### Work instructions
What lines in the entries hold the string "below"? List them.

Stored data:
------------
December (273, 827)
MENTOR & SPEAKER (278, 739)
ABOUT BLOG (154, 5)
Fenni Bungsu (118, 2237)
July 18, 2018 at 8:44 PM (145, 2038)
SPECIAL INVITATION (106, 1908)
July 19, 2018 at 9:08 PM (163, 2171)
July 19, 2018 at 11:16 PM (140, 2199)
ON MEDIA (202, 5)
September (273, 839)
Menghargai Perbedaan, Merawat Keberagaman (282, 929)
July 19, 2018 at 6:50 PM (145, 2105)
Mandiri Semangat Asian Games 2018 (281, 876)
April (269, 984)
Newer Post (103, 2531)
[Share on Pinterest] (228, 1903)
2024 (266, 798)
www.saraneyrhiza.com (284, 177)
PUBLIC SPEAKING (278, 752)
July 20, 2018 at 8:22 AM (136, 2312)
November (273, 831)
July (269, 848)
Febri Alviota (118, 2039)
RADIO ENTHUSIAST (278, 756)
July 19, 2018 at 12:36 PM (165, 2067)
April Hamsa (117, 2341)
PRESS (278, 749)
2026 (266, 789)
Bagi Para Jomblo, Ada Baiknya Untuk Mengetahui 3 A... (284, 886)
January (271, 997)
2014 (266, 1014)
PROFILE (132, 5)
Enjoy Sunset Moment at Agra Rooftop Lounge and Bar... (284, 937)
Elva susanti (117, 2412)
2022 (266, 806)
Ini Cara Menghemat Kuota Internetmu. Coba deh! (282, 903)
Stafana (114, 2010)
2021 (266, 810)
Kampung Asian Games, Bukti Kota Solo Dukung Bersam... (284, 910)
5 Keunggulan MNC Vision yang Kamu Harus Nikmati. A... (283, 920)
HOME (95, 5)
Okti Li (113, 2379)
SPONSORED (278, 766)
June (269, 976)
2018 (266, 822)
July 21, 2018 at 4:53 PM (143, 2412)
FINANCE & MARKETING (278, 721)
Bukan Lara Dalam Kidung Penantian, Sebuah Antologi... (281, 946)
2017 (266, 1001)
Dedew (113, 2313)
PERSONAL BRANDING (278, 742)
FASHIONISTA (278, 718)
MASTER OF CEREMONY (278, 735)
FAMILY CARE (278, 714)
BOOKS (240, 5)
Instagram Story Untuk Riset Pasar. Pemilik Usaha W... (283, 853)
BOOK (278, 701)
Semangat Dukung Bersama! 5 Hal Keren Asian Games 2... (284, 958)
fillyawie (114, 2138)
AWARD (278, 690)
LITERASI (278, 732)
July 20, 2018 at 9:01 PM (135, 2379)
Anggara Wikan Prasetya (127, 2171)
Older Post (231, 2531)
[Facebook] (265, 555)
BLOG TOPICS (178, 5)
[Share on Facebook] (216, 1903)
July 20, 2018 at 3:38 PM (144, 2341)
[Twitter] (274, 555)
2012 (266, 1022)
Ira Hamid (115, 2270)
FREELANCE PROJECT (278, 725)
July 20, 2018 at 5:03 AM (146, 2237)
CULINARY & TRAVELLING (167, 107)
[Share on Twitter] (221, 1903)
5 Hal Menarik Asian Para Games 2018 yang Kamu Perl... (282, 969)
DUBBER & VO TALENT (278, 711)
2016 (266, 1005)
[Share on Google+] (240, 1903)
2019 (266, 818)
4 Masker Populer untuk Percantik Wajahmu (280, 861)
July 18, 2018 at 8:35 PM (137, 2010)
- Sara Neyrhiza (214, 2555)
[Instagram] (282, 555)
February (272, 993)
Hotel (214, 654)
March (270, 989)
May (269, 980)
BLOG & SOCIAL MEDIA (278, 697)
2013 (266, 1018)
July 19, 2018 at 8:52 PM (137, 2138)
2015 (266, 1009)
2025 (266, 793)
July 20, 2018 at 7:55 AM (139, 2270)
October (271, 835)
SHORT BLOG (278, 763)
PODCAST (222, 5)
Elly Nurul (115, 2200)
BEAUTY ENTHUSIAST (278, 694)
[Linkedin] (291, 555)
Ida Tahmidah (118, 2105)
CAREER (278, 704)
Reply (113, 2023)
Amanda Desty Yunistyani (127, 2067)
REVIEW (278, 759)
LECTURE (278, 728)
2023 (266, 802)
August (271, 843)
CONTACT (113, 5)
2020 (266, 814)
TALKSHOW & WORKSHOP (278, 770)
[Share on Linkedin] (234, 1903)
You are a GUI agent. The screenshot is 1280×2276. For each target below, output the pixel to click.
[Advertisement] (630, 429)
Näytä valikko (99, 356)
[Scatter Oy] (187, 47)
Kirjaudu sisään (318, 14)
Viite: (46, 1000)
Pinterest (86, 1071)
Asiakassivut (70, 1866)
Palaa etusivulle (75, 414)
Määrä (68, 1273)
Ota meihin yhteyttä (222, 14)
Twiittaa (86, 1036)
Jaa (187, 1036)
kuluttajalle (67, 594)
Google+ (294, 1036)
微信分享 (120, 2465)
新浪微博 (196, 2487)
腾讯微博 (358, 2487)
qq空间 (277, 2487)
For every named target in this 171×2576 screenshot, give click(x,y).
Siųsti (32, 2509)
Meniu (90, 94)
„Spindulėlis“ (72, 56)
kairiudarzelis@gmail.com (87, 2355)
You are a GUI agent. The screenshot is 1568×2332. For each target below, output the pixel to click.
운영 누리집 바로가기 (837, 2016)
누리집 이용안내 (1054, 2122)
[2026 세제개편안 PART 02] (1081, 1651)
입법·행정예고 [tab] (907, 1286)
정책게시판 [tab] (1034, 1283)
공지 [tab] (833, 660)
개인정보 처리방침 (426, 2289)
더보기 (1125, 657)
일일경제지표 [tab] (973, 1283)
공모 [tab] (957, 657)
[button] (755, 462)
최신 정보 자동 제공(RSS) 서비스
------------
### Written solution
You are a GUI agent. The screenshot is 1280×2276. For each target below, output the pixel to click.
You are a GUI agent. The screenshot is 1568×2332. For each target below, output the pixel to click.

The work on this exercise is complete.